Biodiesel tem tributos zerados para equiparar condição ao diesel
10-04-2026
A medida do Governo Federal corrige distorções tributárias, fortalece o agronegócio e abre caminho para o aumento da mistura no país
Por Viviane Taguchi
O Governo Federal anunciou que vai zerar as alíquotas de PIS e Cofins sobre o biodiesel, medida que estabelece isonomia tributária com o diesel fóssil. A decisão, confirmada pelo Ministério da Fazenda, busca conter a alta dos combustíveis impactada pela instabilidade geopolítica no Oriente Médio e vale até o dia 31 de maio.
Para a Associação dos Produtores de Biocombustíveis do Brasil (APROBIO), a mudança é estratégica. A entidade avalia que a desoneração coloca o biocombustível no centro da matriz energética nacional, criando um ambiente favorável para a expansão do setor produtivo.
A medida foi detalhada como parte de um pacote econômico para mitigar custos ao consumidor final. Com a nova regra, a parcela renovável da mistura vendida nos postos passa a ter o mesmo tratamento fiscal do combustível de origem fóssil.
Correção de distorção tributária
De acordo com Jerônimo Goergen, presidente da APROBIO, a decisão corrige uma falha histórica na cobrança de impostos. Até então, o tributo incidia sobre a totalidade do litro, desconsiderando que 15% do volume é composto por biodiesel. "Ao zerar os tributos sobre o biodiesel, o governo passa a tratar de forma mais justa a parcela renovável da mistura", afirmou Goergen. Para o executivo, a ação reconhece o papel estratégico do setor para a economia brasileira.

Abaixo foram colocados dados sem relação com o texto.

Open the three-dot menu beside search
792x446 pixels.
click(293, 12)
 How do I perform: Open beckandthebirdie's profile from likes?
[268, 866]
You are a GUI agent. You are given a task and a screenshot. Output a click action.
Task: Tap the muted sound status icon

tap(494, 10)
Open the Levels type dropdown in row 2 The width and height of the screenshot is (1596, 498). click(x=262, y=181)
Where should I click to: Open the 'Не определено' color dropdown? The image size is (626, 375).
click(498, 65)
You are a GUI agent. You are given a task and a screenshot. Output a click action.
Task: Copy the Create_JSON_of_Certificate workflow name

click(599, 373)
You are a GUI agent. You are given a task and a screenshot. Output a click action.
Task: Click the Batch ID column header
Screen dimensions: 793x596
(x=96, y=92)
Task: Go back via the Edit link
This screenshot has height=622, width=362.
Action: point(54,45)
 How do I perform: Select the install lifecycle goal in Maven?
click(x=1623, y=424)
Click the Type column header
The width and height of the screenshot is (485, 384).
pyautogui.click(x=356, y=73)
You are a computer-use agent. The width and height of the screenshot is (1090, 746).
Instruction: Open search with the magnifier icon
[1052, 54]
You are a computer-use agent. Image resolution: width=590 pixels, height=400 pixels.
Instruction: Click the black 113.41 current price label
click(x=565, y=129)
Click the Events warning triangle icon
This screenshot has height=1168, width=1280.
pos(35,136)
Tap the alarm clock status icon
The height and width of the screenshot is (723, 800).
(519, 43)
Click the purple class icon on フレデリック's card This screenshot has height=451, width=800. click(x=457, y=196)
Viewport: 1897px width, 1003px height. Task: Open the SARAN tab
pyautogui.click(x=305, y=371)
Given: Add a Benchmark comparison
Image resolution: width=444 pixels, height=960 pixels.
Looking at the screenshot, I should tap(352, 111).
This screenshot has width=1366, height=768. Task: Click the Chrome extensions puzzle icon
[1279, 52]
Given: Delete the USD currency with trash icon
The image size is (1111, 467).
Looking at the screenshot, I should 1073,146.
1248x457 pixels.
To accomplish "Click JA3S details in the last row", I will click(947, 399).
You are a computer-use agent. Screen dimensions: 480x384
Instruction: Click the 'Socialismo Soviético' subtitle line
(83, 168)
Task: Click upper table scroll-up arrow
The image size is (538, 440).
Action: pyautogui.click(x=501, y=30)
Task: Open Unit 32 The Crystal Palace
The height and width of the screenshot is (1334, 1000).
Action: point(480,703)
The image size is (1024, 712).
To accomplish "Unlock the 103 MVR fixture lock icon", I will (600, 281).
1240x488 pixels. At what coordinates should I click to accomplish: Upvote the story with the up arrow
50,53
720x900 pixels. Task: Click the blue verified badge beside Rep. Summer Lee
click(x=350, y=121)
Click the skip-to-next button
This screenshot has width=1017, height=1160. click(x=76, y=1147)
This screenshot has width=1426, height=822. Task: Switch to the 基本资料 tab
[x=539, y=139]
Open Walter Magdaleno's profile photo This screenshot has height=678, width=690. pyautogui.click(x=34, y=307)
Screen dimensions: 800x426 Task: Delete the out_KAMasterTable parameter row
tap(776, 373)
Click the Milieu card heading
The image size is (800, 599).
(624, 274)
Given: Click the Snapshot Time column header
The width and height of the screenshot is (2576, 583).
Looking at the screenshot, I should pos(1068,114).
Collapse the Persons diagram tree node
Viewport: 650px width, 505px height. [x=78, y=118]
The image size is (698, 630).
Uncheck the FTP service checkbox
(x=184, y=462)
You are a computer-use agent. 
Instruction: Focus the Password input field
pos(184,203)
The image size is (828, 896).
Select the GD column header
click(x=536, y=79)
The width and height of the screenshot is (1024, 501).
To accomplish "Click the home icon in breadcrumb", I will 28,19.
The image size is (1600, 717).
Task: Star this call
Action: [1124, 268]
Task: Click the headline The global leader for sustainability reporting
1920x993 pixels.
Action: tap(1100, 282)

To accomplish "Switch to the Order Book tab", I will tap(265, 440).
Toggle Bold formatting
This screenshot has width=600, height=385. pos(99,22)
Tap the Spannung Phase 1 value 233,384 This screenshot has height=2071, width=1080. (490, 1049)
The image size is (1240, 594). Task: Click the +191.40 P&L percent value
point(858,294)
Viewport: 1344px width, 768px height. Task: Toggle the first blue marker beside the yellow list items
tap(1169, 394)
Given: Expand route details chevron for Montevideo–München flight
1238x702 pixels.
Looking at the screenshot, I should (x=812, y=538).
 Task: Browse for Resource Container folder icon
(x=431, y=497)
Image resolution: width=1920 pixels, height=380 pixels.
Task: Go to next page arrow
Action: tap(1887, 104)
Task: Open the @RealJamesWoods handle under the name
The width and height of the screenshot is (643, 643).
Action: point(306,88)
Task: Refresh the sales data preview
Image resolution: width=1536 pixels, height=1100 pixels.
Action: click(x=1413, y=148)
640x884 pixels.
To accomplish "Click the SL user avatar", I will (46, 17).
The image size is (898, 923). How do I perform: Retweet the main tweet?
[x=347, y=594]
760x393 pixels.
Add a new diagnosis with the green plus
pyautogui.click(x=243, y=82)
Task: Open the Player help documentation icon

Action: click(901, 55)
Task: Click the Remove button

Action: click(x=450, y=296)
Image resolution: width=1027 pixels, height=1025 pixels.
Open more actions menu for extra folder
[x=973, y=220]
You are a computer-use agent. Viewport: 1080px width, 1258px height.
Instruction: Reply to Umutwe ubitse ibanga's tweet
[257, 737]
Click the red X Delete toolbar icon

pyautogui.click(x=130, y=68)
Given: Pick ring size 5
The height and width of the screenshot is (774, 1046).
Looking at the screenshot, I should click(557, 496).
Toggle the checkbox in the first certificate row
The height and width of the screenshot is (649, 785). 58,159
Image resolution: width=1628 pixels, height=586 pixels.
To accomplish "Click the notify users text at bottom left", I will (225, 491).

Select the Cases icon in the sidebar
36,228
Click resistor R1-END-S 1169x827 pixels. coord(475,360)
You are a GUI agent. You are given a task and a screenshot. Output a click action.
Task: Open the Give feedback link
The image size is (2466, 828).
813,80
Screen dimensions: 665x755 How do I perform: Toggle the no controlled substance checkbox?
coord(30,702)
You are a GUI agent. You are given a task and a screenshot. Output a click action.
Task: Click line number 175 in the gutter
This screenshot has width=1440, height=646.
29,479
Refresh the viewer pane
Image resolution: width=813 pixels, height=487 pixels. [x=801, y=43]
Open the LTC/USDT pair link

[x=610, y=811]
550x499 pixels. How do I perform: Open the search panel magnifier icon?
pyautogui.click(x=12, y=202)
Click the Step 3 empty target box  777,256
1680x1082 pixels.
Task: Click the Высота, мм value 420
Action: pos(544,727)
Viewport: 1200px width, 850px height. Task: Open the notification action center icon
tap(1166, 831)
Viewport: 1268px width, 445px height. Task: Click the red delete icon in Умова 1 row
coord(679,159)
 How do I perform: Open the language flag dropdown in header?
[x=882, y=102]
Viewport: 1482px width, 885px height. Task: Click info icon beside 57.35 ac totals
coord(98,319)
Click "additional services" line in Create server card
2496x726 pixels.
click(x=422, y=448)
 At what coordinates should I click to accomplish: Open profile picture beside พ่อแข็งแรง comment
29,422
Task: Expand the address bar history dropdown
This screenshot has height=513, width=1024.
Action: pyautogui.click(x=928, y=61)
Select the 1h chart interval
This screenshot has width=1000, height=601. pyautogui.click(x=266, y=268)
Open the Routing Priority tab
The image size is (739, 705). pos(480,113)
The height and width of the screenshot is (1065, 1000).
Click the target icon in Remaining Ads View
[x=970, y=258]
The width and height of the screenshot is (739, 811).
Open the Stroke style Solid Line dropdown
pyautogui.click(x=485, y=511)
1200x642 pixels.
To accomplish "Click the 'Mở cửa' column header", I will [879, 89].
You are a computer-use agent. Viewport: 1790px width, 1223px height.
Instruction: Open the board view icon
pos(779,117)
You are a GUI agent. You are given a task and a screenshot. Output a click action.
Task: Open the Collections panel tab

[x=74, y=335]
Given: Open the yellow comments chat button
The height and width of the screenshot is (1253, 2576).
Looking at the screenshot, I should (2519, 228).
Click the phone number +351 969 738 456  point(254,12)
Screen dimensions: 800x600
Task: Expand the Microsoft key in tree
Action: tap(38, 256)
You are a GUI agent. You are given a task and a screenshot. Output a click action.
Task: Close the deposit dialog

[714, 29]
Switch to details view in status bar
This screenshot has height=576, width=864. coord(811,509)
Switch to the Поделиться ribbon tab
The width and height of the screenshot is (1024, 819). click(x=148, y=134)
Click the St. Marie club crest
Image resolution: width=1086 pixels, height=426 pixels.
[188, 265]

O PIS e a Cofins são tributos federais que incidem sobre a receita bruta das empresas. No contexto do agronegócio, o biodiesel é um biocombustível produzido a partir de fontes renováveis, como soja e gordura animal, que é misturado ao óleo diesel comum.Competitividade e segurança energética
A mudança impacta diretamente a competitividade do produto nacional. Com a isenção, o biodiesel pode se tornar potencialmente mais barato que o diesel importado, o que reduz o custo logístico e o preço nas bombas para o motorista.
Segundo a APROBIO, o Brasil possui capacidade industrial instalada para atender misturas de até 22% de biodiesel (B22) com produção interna. Atualmente, a mistura obrigatória está em patamares inferiores, mas a nova tributação facilita o avanço desse índice.
Goergen defende que a valorização da produção nacional é fundamental para reduzir a dependência externa. "Não faz sentido direcionar recursos públicos para subsidiar a importação quando temos capacidade industrial no país", ressaltou o dirigente.
Impacto no agronegócio brasileiro
O fortalecimento do biodiesel reflete diretamente no campo, especialmente na cadeia da soja. A produção do biocombustível gera demanda constante para o esmagamento de oleaginosas, o que garante previsibilidade de renda para o produtor rural.
Além do aspecto econômico, o setor destaca o ganho ambiental. O uso de combustíveis renováveis contribui para a descarbonização da matriz de transportes, alinhando o Brasil às metas globais de sustentabilidade e redução de emissões.
A expectativa do setor é que a medida estimule novos investimentos em usinas e tecnologia. O reconhecimento da isonomia tributária é visto como um passo decisivo para que o agronegócio continue sendo o motor da segurança energética brasileira.